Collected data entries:
* * *

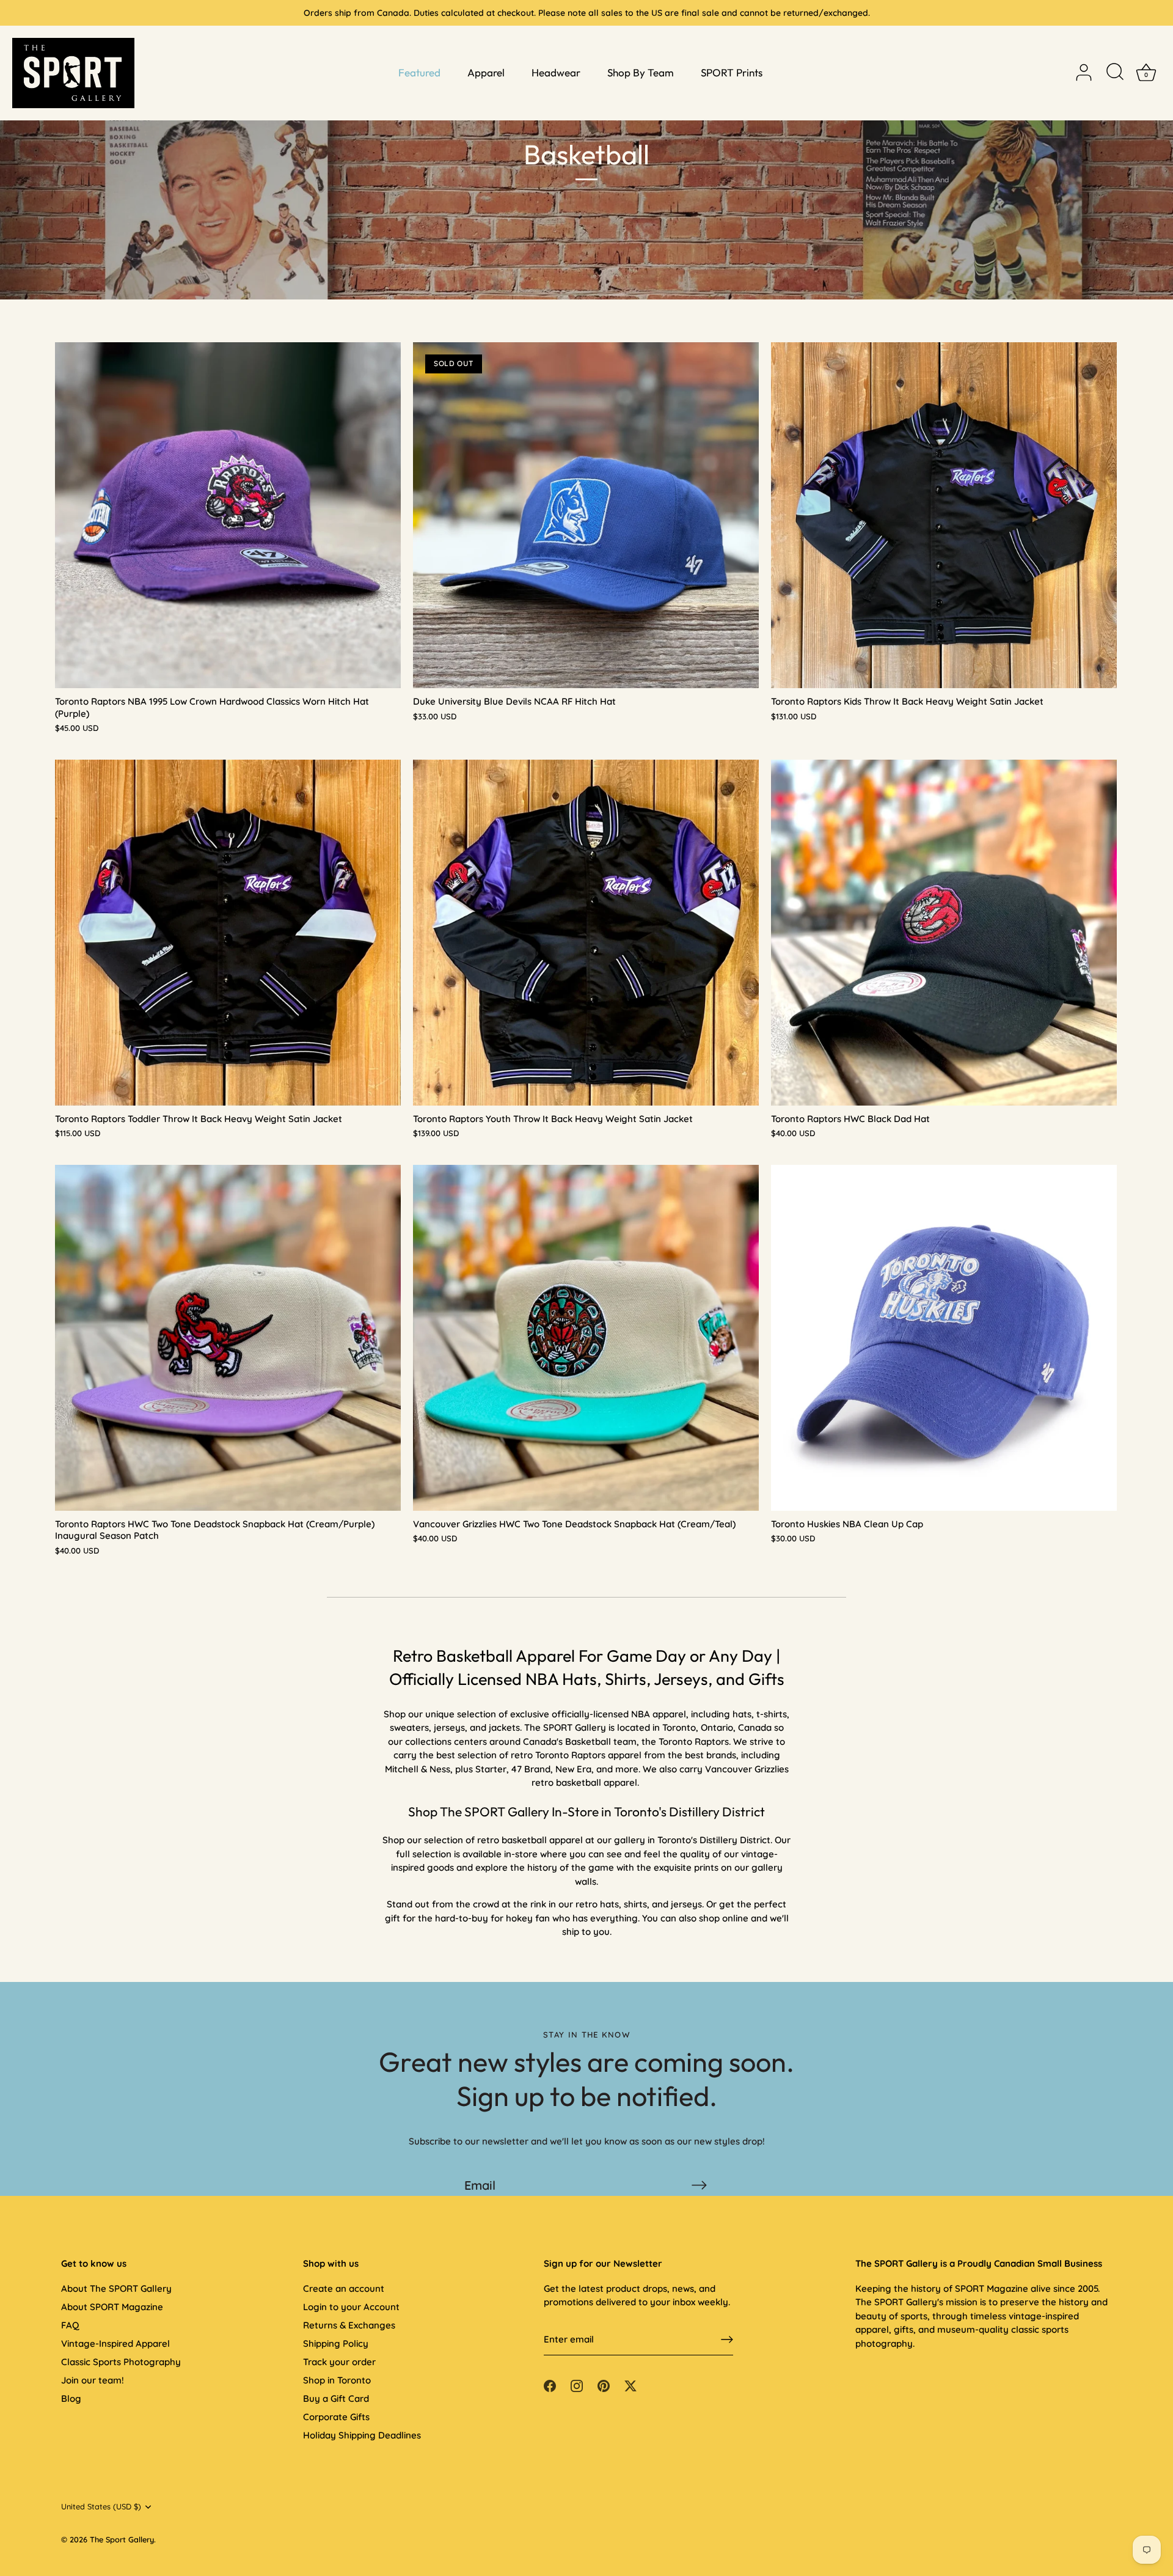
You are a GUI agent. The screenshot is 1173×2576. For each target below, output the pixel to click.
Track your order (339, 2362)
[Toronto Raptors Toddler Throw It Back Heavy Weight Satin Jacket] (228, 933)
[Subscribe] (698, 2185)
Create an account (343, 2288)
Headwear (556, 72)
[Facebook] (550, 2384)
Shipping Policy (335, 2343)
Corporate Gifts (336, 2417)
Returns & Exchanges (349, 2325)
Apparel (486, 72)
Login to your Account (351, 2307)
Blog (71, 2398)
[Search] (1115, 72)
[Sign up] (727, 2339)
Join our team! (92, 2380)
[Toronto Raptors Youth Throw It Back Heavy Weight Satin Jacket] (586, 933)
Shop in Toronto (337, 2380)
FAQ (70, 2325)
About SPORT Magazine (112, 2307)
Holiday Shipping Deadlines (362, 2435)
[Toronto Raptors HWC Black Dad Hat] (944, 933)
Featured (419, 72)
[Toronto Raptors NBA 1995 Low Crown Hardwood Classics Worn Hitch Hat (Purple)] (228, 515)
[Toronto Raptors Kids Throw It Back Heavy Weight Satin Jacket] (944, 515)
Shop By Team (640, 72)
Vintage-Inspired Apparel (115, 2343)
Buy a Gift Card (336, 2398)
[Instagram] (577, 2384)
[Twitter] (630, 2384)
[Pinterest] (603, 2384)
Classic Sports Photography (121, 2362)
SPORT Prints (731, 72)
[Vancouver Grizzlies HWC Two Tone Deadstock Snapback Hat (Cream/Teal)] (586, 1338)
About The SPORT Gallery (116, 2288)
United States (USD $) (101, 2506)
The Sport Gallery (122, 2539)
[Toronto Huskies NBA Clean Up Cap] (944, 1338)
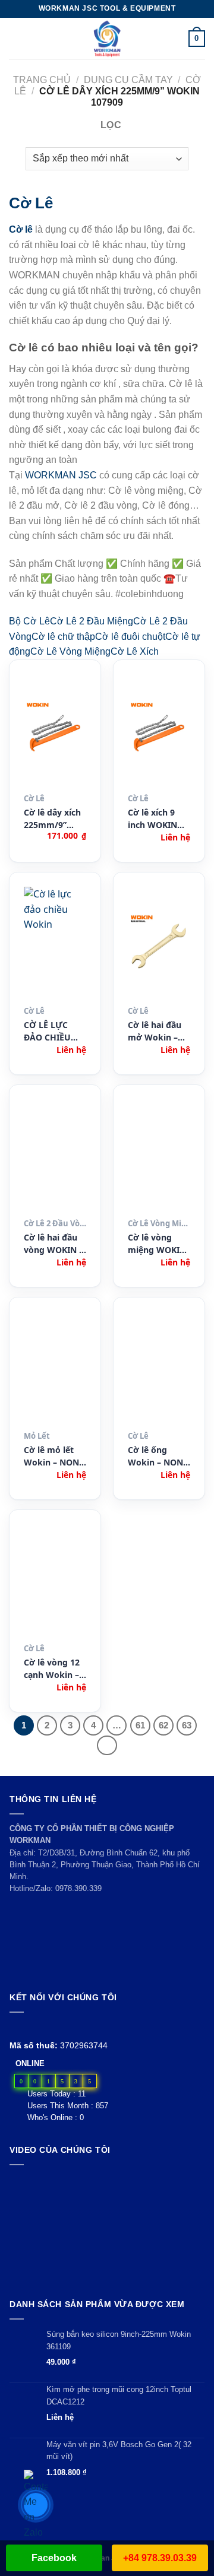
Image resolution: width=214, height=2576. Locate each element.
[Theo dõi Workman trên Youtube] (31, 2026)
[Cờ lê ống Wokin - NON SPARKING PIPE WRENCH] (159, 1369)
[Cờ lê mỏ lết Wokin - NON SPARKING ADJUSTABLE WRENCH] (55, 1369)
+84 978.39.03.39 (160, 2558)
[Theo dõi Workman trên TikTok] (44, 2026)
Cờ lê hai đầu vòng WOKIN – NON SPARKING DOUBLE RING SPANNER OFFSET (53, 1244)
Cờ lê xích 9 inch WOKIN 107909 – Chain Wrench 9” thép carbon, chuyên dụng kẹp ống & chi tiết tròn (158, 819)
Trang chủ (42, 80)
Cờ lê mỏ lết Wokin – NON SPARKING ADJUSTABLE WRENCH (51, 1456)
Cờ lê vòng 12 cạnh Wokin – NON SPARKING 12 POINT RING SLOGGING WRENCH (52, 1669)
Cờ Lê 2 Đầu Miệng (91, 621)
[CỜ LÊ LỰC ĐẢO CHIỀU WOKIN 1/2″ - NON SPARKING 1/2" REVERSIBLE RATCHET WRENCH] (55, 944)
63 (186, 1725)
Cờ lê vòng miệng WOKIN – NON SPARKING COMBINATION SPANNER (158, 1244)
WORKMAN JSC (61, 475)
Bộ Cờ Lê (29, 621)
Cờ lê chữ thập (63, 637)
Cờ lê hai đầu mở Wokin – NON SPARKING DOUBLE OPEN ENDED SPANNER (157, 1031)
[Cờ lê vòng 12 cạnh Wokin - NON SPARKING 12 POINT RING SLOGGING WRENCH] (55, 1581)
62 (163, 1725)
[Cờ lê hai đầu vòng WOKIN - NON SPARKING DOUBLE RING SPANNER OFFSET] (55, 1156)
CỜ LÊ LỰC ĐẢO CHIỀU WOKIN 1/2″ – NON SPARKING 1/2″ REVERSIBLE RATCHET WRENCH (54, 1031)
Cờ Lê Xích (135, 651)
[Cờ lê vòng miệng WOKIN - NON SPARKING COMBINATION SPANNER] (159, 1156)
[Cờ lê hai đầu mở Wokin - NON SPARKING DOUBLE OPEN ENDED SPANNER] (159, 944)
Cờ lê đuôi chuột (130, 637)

* * *

▸ Exercise details:
Would you please print out all the records above exactly, minus any pictures?

▸ Exercise result:
You are a GUI agent. The screenshot is 1173×2576. For each target below, output the pixel to click.
Track your order (339, 2362)
[Toronto Raptors Toddler Throw It Back Heavy Weight Satin Jacket] (228, 933)
[Subscribe] (698, 2185)
Create an account (343, 2288)
Headwear (556, 72)
[Facebook] (550, 2384)
Shipping Policy (335, 2343)
Corporate Gifts (336, 2417)
Returns & Exchanges (349, 2325)
Apparel (486, 72)
Login to your Account (351, 2307)
Blog (71, 2398)
[Search] (1115, 72)
[Sign up] (727, 2339)
Join our team! (92, 2380)
[Toronto Raptors Youth Throw It Back Heavy Weight Satin Jacket] (586, 933)
Shop in Toronto (337, 2380)
FAQ (70, 2325)
About SPORT Magazine (112, 2307)
Holiday Shipping Deadlines (362, 2435)
[Toronto Raptors HWC Black Dad Hat] (944, 933)
Featured (419, 72)
[Toronto Raptors NBA 1995 Low Crown Hardwood Classics Worn Hitch Hat (Purple)] (228, 515)
[Toronto Raptors Kids Throw It Back Heavy Weight Satin Jacket] (944, 515)
Shop By Team (640, 72)
Vintage-Inspired Apparel (115, 2343)
Buy a Gift Card (336, 2398)
[Instagram] (577, 2384)
[Twitter] (630, 2384)
[Pinterest] (603, 2384)
Classic Sports Photography (121, 2362)
SPORT Prints (731, 72)
[Vancouver Grizzlies HWC Two Tone Deadstock Snapback Hat (Cream/Teal)] (586, 1338)
About The SPORT Gallery (116, 2288)
United States (USD $) (101, 2506)
The Sport Gallery (122, 2539)
[Toronto Huskies NBA Clean Up Cap] (944, 1338)
Image resolution: width=214, height=2576. Locate each element.
[Theo dõi Workman trên Youtube] (31, 2026)
[Cờ lê ống Wokin - NON SPARKING PIPE WRENCH] (159, 1369)
[Cờ lê mỏ lết Wokin - NON SPARKING ADJUSTABLE WRENCH] (55, 1369)
+84 978.39.03.39 (160, 2558)
[Theo dõi Workman trên TikTok] (44, 2026)
Cờ lê hai đầu vòng WOKIN – NON SPARKING DOUBLE RING SPANNER OFFSET (53, 1244)
Cờ lê xích 9 inch WOKIN 107909 – Chain Wrench 9” thép carbon, chuyên dụng kẹp ống & chi tiết tròn (158, 819)
Trang chủ (42, 80)
Cờ lê mỏ lết Wokin – NON SPARKING ADJUSTABLE WRENCH (51, 1456)
Cờ lê vòng 12 cạnh Wokin – NON SPARKING 12 POINT RING SLOGGING WRENCH (52, 1669)
Cờ Lê 2 Đầu Miệng (91, 621)
[CỜ LÊ LỰC ĐẢO CHIỀU WOKIN 1/2″ - NON SPARKING 1/2" REVERSIBLE RATCHET WRENCH] (55, 944)
63 (186, 1725)
Cờ lê vòng miệng WOKIN – NON SPARKING COMBINATION SPANNER (158, 1244)
WORKMAN JSC (61, 475)
Bộ Cờ Lê (29, 621)
Cờ lê chữ thập (63, 637)
Cờ lê hai đầu mở Wokin – NON SPARKING DOUBLE OPEN ENDED SPANNER (157, 1031)
[Cờ lê vòng 12 cạnh Wokin - NON SPARKING 12 POINT RING SLOGGING WRENCH] (55, 1581)
62 (163, 1725)
[Cờ lê hai đầu vòng WOKIN - NON SPARKING DOUBLE RING SPANNER OFFSET] (55, 1156)
CỜ LÊ LỰC ĐẢO CHIỀU WOKIN 1/2″ – NON SPARKING 1/2″ REVERSIBLE RATCHET WRENCH (54, 1031)
Cờ Lê Xích (135, 651)
[Cờ lê vòng miệng WOKIN - NON SPARKING COMBINATION SPANNER] (159, 1156)
[Cờ lê hai đầu mở Wokin - NON SPARKING DOUBLE OPEN ENDED SPANNER] (159, 944)
Cờ lê đuôi chuột (130, 637)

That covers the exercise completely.